The shape of this workload is different from an LLM rig. VRAM ceilings are softer — Flux fits in 24 GB, SDXL fits in 12 GB, Wan 2.2 scales with what you give it. What hurts is everything around the model: the checkpoint stack, the LoRA library, the VAE intermediates, the sustained 100% GPU draw across a multi-hour session.
This guide is not for you if:
- LLM inference is the primary load. Different math, different rig.
- You need real-time video. Wan 2.2 is minutes per clip.

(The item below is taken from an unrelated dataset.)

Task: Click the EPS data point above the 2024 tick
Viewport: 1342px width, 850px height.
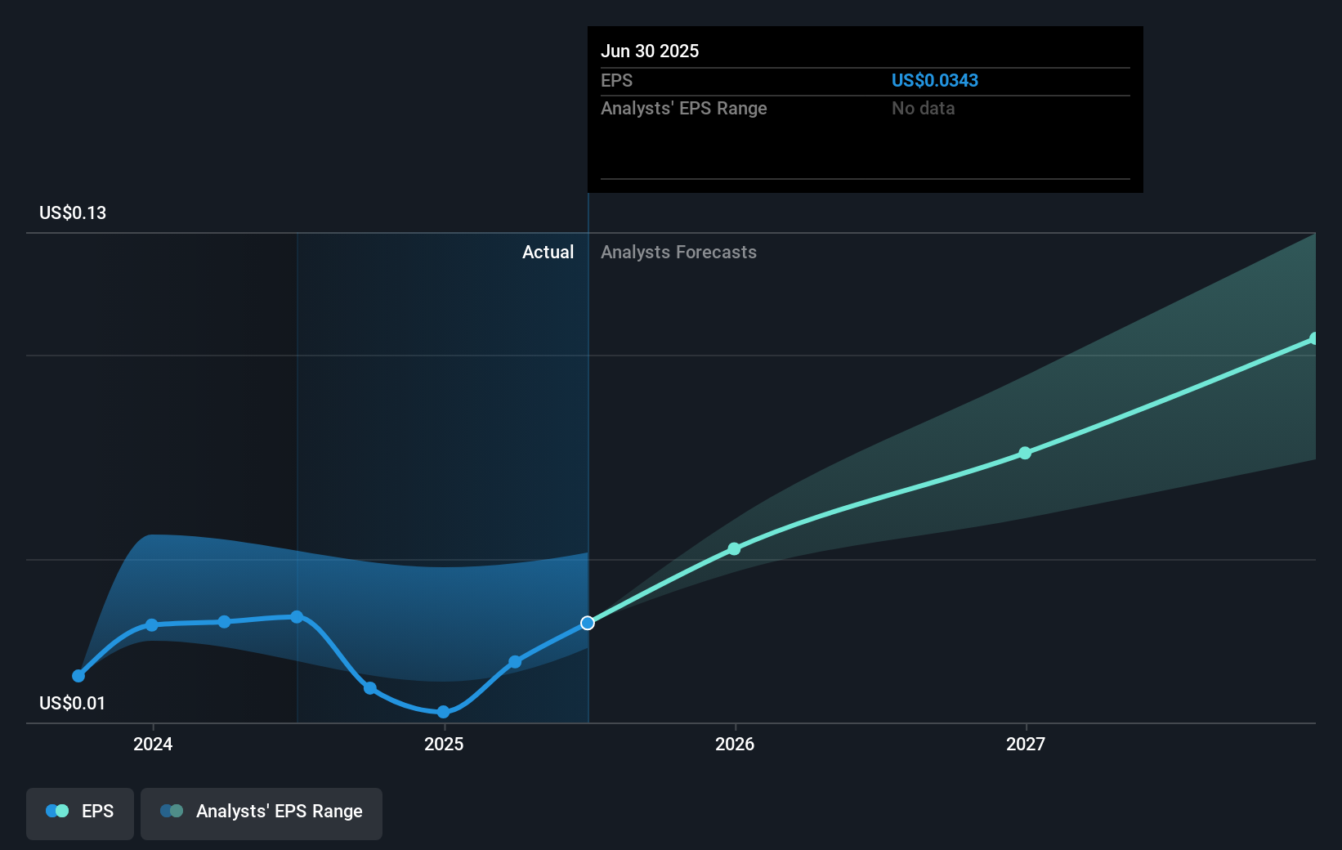Action: click(152, 625)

- You're training a foundation model. This is an inference + small-LoRA box.
The build
| Part | Pick | Why |
|---|---|---|
| GPU | NVIDIA RTX 5090 (32 GB) | 32 GB GDDR7, 1,792 GB/s memory bandwidth. Flux + LoRA + ControlNet stack fits with room to spare. |
| CPU | AMD Ryzen 9 9950X | 16 cores soak VAE decode, image preprocessing, and ffmpeg encode without choking the GPU pipeline. |
| RAM | 64 GB DDR5-6000 (2x32) | VAE tiles, model swaps, and Wan 2.2 intermediates spill into system RAM. 32 GB runs out the moment you queue a batch. |
| Storage | 4 TB Samsung 990 Pro NVMe (Gen 4) | A working checkpoint + LoRA library is 1-2 TB before you notice. Cold-loading models from a slow disk wastes session time. |
| PSU | 1000 W 80+ Gold | RTX 5090 draws 575 W TGP. Headroom for transient spikes and a sustained-load duty cycle. |
| Case | Fractal Define 7 / Lian Li O11D EVO | Three intake fans minimum. Sustained compute is the workload — burst-tuned cases thermal-throttle by hour two. |
| OS | Windows 11 + WSL2, or Ubuntu 24.04 | ComfyUI, Wan2GP, Forge all run on either. Pick what your toolchain already targets. |
Approximate total: $3,800. GPU is $1,999 of that.
Numbers
- SDXL 1024x1024 — 4-7 sec per image.
- Flux 1.dev 1024x1024 — 12-20 sec per image.
- Wan 2.2 short clip — minutes per clip; varies wildly with length, resolution, and steps.
- SDXL character LoRA training — under an hour on a small dataset.
Tradeoffs
- Drop to a 4090 (24 GB), spend the savings on storage. You lose the 32 GB Flux-plus-everything-loaded headroom and the GDDR7 bandwidth, but you keep most of the throughput. Reasonable if you found a deal.
- Drop the GPU to a 5080 (16 GB). Don't. SDXL is fine; Flux gets tight; Wan 2.2 starts forcing offloads. Rigs you have to fight aren't fun rigs.
- Add a second 5090 later. ComfyUI parallelizes batch jobs across GPUs cleanly. Leave PSU headroom and a free PCIe slot now if this is the plan.
What this doesn't get you
- Real-time video generation. Wan 2.2 is minutes per clip, not frames per second.
- Training a foundation model. This is an inference + small-LoRA rig, not an H100 substitute.
- A quiet room. 575 W of sustained GPU draw is going to be audible.